Je ne reviendrai ni sur la notion de démocratie ni sur celle de laïcité, bien que des faits présidentiels récents m'en donnent l'envie. Vous l'aurez compris, c'est à la référence à une République sociale que je m'attacherai, cette référence, issue des Lumières, héritage de la Révolution française dans son aspiration à en finir avec les privilèges, alors que certaines décisions présidentielles, là encore, semblent traduire sur ce sujet la volonté de faire un retour en arrière ; héritage de la Révolution donc, mais héritage réapproprié et reconstruit par les femmes et les hommes de progrès qui, durant la Seconde Guerre mondiale, construisirent pour la future France libre un projet de société intitulé « programme national de la Résistance, qui sera, dès le sortir de la guerre, la base fédératrice pour la reconstruction de notre pays.
Ne vous en déplaise, cette référence à une république sociale constitue la singularité même de notre régime ; plus qu'une spécificité, elle est, à n'en pas douter, l'exception française même.
Pourtant, ces garanties constitutionnelles ne vous empêchent pas de nous présenter des projets de lois de plus en plus intolérables - la privatisation du service public de l'emploi, avec ses conséquences sur le statut des agents ; bientôt, la rétention de sûreté, qui créé une seconde condamnation à vie -ou encore des textes comportant des mesures inacceptables, comme les tests ADN.

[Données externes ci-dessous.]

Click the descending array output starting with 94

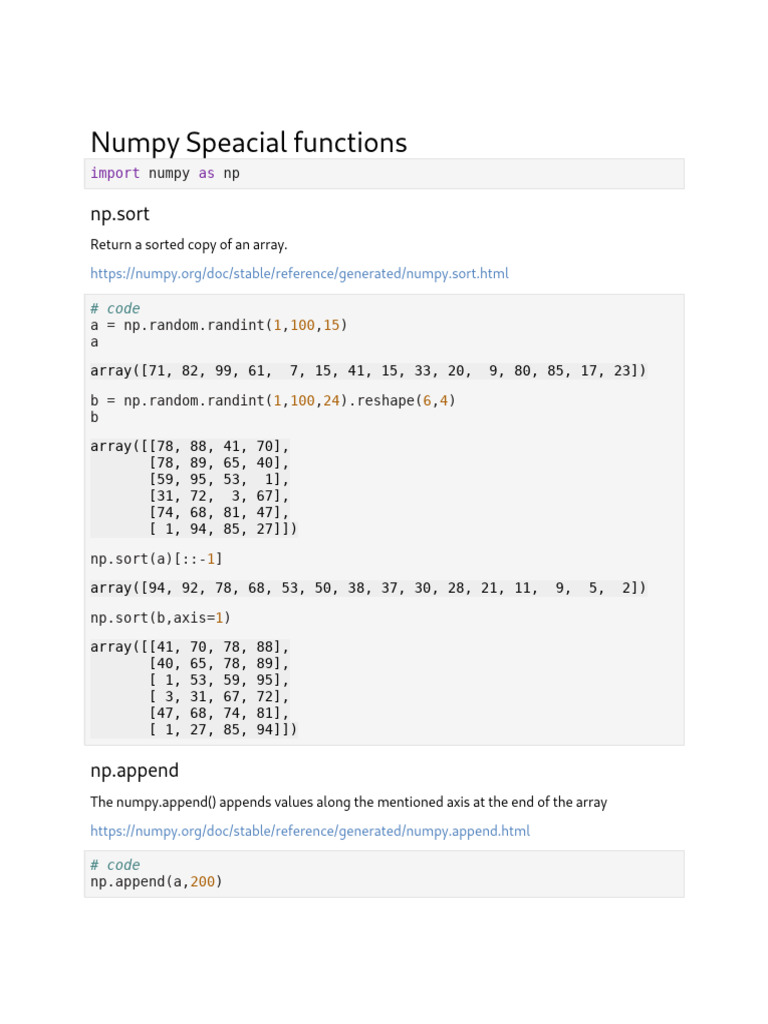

Ces décisions sont toujours validées par le Conseil constitutionnel, dans une opacité certaine ; à n'en pas douter, notre démocratie aurait besoin d'une autre forme de contrôle de constitutionnalité, qui favoriserait, notamment, le lien direct entre cette institution et les citoyens.
Aussi, le présent projet de loi mérite d'être analysé au regard de cette construction constitutionnelle. Il nous faut l'appréhender sous le double éclairage de la Constitution de 1958 et du Préambule de 1946.
En décidant de faire de notre république une république sociale, les constituants ont eu à coeur de développer tout à la fois la France et les droits de celles et ceux qui la construisent. Ils ont souhaité bâtir une France de progrès, un pays où l'évolution serait toujours positive, l'avenir toujours une avancée, et où tous les citoyens auraient droit à une protection, que ce soit en matière de santé, de sécurité, ou encore de logement.
Le Préambule de la Constitution de 1946 garantit, quant à lui, à chacun des Français le devoir et le droit de travailler. Or, vous le reconnaîtrez sans peine, ce droit est aujourd'hui plus qu'ignoré, et votre projet de loi aggravera cette situation, car son dispositif est inique : il crée des inégalités, en ne s'adressant, au final, pour toutes ses dispositions - sauf une sur le logement - qu'aux Français qui travaillent.
Pas un mot, pas un geste pour les étudiants, les retraités ou ceux qui, en raison des règles économiques libérales, se trouvent privés d'emploi ! Et encore, quand je parle de ceux qui travaillent, je devrais évoquer les salariés qui bénéficient de RTT, d'heures supplémentaires ou de comptes épargne-temps. Pour les autres, et ils sont sans doute les plus nombreux, c'est la règle de l'arbitraire qui s'applique, celle du bon vouloir de l'employeur.
Vous avez donc tricoté un projet de loi qui, en cinq articles initiaux seulement, réussit l'exploit de ne pas répondre au problème du pouvoir d'achat et de violer les principes d'égalité qui fondent notre société, en instaurant autant de règles qu'il y a de situations différentes !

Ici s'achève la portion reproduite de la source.